Scomunicato dalla gerarchia vaticana, fu privato dell’insegnamento nelle università ecclesiastiche per cui passò all’insegnamento universitario statale. Professandosi cattolico convinto, fu tra gli ecclesiastici più contrari al Concordato, e mantenne una posizione radicalmente critica nei confronti della politica vaticana in questo ambito, per cui era considerato un elemento di disturbo sia da parte ecclesiastica che da parte governativa. Nel 1931 fu rimosso dal proprio ruolo di docente anche presso l’Università di Roma avendo rifiutato il giuramento di fedeltà al regime fascista che furono invitati a prestare i circa 1.500 professori delle Università italiane. Soltanto dodici rifiutarono: Ernesto Buonaiuti era tra questi. Il Vaticano, che aveva chiuso nel 1929 la “questione romana” con i Patti del Laterano, pur ritenendo abusiva la richiesta di giuramento, non volle urtarsi con il regime e consigliò i professori di area cattolica di giurare “con riserva mentale” cioè ponendo come condizione, nel segreto della propria coscienza, che si sarebbero attenuti a tale giuramento solo se ciò non avesse loro imposto doveri contrari alla fede cattolica.

## DATI FORNITI
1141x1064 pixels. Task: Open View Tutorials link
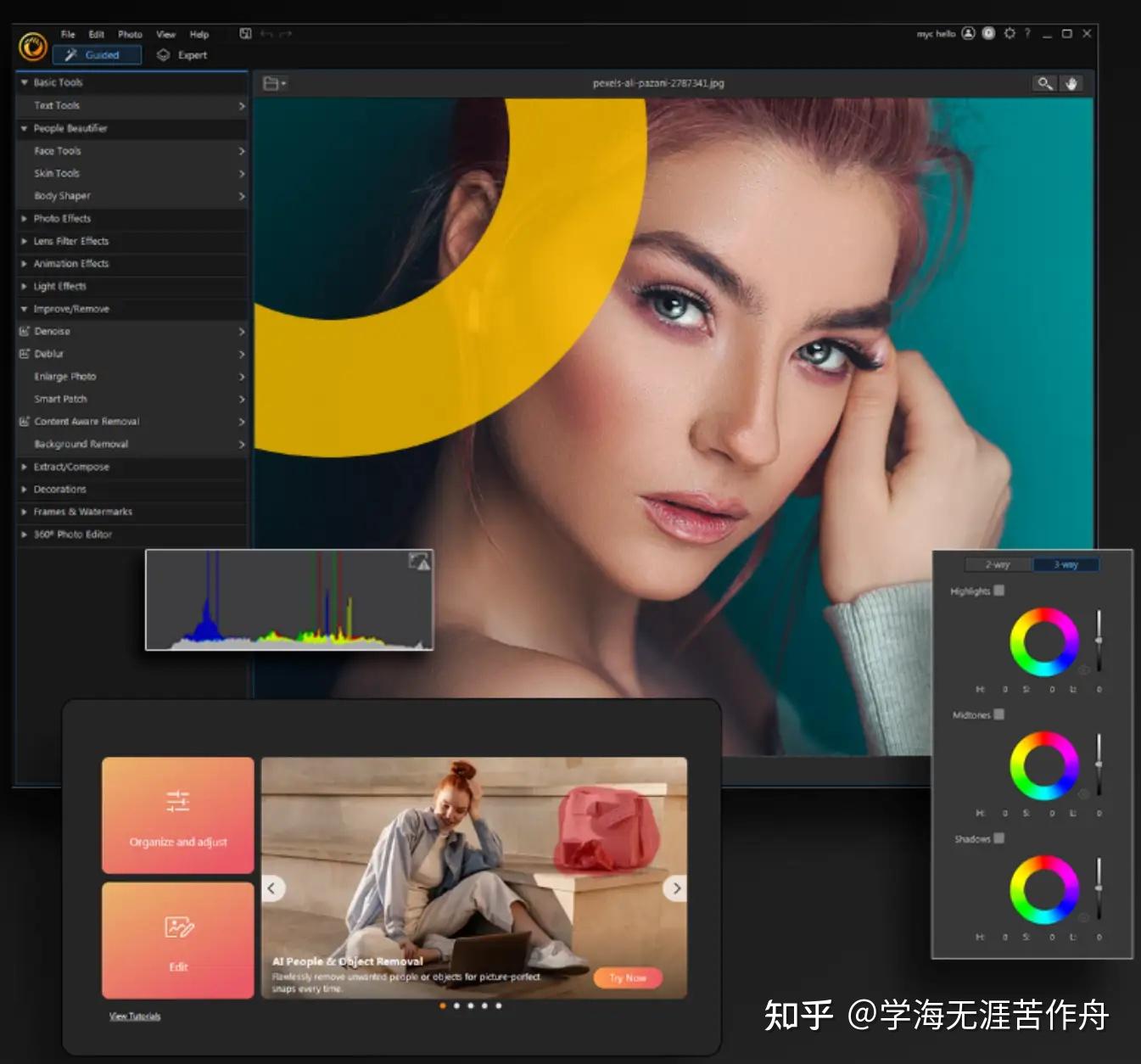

## COMPITI DA SVOLGERE
1) Riassumi in due frasi il brano su Ernesto Buonaiuti.
2) Elenca, nell'ordine in cui compaiono, tutti i numeri presenti nel brano, comprese le date e quelli scritti in lettere.
I dati non hanno alcun legame con il brano.

## RISPOSTE AI COMPITI
1) Ernesto Buonaiuti fu scomunicato dalla gerarchia vaticana e, pur professandosi cattolico convinto, criticò radicalmente il Concordato. Passato all'insegnamento universitario statale, nel 1931 fu rimosso anche dall'Università di Roma per aver rifiutato, come soltanto dodici dei circa 1.500 professori italiani, il giuramento di fedeltà al regime fascista che il Vaticano aveva consigliato di prestare "con riserva mentale".

2) 1931; 1.500; dodici; 1929